Der Lebensabschnitt Jugend beginnt heute sehr früh. Die Pubertät ist ganz weit nach vorne gerückt und hat kein richtiges Ende, weil der Übergang in den Beruf, in die eigene Familie sehr spät passiert. Zudem sind die Anforderungen an die Selbstorganisation, die Einteilung des täglichen Lebens, den Aufbau der Persönlichkeit sehr hoch. Vor allem ihre Eltern vermitteln den Jugendlichen Druck. Gute Leistungen werden erwartet, gleichzeitig spüren Schüler, dass sie diesen Anforderungen nicht immer gerecht werden.

Jugendliche klagen über Schulen mit einem schlechten Arbeitsklima und mit Lehrern, die selbst unsicher sind und keine ganz klaren inhaltlichen und sozialen Anforderungen stellen. Man hat kaum eine Wahl, da es immer schwerer wird, mit Real- oder Hauptschulabschluss eine Ausbildung zu finden. Zugleich bekommt man demotivierende Kommentare von Eltern wie: "So wird aus dir nie etwas!" oder "Ohne guten Abschluss bleibst du dein Leben lang arbeitslos!". Lehrer versuchen einem klarzumachen, dass, wenn man nicht immer voll konzentriert ist, man gleich die Schule abbrechen könne. Einmal sagte mein Mathematiklehrer zu mir: "Wenn du keinen Bock auf meinen Unterricht hast und du nichts verstehst, dann kannst du auch aus der Tür gehen und nicht wieder auftauchen."

Sollten Lehrer nicht dafür sorgen, dass man motiviert zur Schule geht? Kein Wunder, dass immer mehr Schüler unter starker Prüfungsangst leiden.

Was könnten Eltern und Lehrer anders machen, um Schülern den stressigen Schulalltag zu erleichtern?

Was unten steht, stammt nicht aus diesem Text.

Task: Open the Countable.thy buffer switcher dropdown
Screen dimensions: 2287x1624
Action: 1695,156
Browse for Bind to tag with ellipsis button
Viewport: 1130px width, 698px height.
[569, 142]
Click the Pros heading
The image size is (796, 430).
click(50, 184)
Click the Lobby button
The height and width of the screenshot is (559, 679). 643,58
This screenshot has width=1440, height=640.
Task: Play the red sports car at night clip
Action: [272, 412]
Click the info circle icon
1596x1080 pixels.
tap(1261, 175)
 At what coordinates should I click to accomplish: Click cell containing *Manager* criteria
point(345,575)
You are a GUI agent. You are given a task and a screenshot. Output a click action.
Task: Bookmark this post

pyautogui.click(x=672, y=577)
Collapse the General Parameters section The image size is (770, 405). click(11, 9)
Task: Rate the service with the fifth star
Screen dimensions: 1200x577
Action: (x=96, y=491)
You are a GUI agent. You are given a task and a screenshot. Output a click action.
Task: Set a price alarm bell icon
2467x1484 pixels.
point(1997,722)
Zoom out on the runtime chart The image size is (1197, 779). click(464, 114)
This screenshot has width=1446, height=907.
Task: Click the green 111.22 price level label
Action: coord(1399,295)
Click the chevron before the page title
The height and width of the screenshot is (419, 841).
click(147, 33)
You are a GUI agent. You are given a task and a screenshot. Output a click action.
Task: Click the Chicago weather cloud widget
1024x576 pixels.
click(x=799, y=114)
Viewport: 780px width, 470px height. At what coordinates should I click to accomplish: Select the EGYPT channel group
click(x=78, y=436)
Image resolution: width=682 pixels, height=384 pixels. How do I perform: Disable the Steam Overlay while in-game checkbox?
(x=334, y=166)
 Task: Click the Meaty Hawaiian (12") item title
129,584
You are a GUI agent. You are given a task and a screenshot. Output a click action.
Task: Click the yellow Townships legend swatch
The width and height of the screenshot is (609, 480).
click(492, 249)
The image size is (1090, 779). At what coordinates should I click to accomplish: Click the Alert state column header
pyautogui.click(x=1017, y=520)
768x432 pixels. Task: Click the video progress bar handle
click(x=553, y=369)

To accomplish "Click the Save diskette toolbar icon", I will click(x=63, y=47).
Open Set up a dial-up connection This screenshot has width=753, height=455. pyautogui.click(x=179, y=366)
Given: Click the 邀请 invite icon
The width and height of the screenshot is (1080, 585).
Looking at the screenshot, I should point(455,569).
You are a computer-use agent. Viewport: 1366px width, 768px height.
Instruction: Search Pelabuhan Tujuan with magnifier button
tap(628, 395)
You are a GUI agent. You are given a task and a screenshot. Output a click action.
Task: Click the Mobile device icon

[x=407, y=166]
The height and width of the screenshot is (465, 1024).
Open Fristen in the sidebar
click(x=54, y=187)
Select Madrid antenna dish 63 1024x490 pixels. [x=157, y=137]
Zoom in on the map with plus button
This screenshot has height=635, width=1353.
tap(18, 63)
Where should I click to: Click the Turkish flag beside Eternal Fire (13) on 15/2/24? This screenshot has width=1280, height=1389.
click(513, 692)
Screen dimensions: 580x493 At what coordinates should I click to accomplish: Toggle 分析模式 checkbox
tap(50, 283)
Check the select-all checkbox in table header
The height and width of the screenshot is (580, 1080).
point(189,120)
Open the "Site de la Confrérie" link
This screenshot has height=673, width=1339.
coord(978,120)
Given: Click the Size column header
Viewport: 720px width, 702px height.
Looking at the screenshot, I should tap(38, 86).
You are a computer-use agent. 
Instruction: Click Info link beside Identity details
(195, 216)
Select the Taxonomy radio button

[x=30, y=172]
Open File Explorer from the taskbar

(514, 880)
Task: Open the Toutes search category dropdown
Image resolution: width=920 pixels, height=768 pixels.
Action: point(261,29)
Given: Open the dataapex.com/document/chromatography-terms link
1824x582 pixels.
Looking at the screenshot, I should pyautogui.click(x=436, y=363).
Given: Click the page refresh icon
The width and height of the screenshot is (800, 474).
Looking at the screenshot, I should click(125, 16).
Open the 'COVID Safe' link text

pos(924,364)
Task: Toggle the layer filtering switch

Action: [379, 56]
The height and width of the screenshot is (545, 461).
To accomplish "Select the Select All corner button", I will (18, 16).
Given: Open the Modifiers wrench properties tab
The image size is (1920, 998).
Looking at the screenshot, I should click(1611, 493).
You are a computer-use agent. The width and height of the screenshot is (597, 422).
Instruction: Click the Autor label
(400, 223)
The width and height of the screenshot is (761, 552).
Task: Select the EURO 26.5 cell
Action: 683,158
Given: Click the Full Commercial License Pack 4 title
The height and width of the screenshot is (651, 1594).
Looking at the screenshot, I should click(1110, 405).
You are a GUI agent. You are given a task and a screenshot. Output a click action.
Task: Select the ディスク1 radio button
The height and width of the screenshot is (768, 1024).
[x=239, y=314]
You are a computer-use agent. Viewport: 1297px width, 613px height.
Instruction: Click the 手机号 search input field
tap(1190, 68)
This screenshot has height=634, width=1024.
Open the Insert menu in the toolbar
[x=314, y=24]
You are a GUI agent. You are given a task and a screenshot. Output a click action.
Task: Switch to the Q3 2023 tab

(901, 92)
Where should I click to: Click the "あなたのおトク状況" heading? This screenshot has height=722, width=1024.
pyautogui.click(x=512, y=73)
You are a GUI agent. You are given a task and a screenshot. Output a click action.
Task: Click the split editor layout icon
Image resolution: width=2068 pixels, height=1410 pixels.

Meiner Meinung nach sollten sie unterstützen, dass wir gerne zur Schule gehen. Ein guter Lehrer sollte das Selbstvertrauen seiner Schüler stärken, da die meisten nicht mehr an sich glauben. Durch schlechte Noten werden wir in eine Schublade gesteckt, aus der wir nur mit Einsen und Zweien herausgelangen. Lehrer sollten sich widersetzen, wenn von ihnen verlangt wird, die Jugendlichen in "gute und schlechte" Schüler einzuteilen. Sie sollten Schülern helfen, sich selbst und ihre Fähigkeiten zu entdecken.